Certainly _Rebel Meets Rebel_, the last unreleased recording to feature Dimebag save for the demos to the sophomore Damageplan effort (which rumour has it will see the light of day at some point in the not too distant future as well) is bound to stir up a well of emotions in fans of the fallen guitarist. What's ironic is that musically this release is not so much notable for Dime's signature riffing, but for the handful of ballads that are scattered amongst its contents. Indeed, the much talked about fusion of heavy metal and country music -- ever-present here in the most literal sense imaginable -- is one that misses with greater frequency than it hits. Not taking into account that David Allen Coe's voice is an acquired taste -- especially for the majority of people who are likely to pick up this record -- the lion's share of the album's heavier songs sound as though they were birthed in and should have stayed in the jam room. There are exceptions: "Nothing to Lose" and "Time" are infectious, groovy, and the complete antithesis to the testosterone-addled bullishness of _A Vulgar Display of Power_, yet manage to pique one's attention by virtue of their sheer exuberance. "Cowboys Do More Dope", "Get Outta My Life" and "One Nite Stands" on the other hand, sound like what they started out as: four drunken rednecks having the time of their lives in a rehearsal room. Simply put, it's fun for some, novelty musical hi-jinx for everyone else.

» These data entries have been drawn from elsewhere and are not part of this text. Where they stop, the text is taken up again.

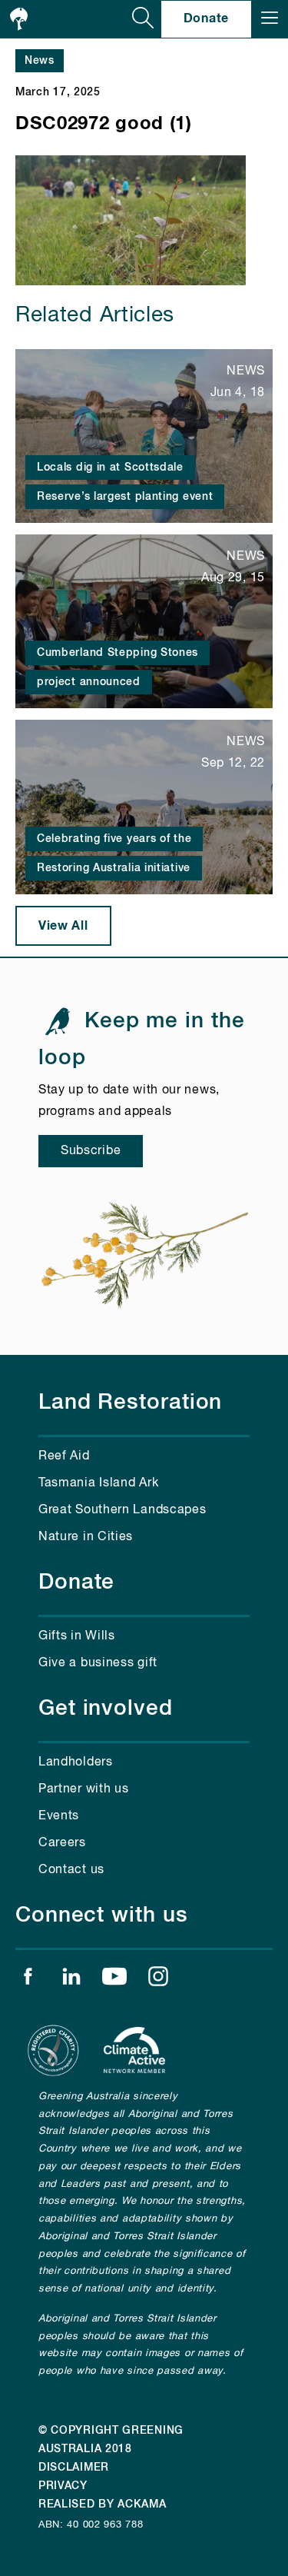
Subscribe (91, 1151)
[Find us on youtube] (114, 1980)
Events (58, 1816)
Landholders (75, 1762)
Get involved (105, 1708)
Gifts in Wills (76, 1636)
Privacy (63, 2486)
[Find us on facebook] (27, 1980)
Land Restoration (130, 1402)
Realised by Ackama (102, 2504)
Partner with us (83, 1789)
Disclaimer (73, 2467)
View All (63, 926)
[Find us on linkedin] (71, 1980)
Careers (62, 1843)
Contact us (71, 1870)
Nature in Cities (85, 1537)
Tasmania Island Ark (98, 1483)
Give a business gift (97, 1663)
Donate (206, 18)
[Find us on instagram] (158, 1980)
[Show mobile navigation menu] (269, 19)
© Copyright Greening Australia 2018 (111, 2440)
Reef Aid (64, 1456)
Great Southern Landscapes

It's on tracks like "Arizona Rivers" and the incredible "NYC Streets" however that both rebels in question hit their stride. The latter track in particular is as honest and emotive as anything Darrell has ever played on his guitar. It's for these moments that _Rebel Meets Rebel_ deserves most of its attention, because it's here where the album turns into exactly what you'd imagine Dimebag's brother Vinnie Paul (who spearheaded and released the project through his newly founded Big Vin Records) intended this release to be: a nostalgic celebration of the life of one heavy music's brightest shining lights, and a man whose talent and passion remains very sorely missed by us all.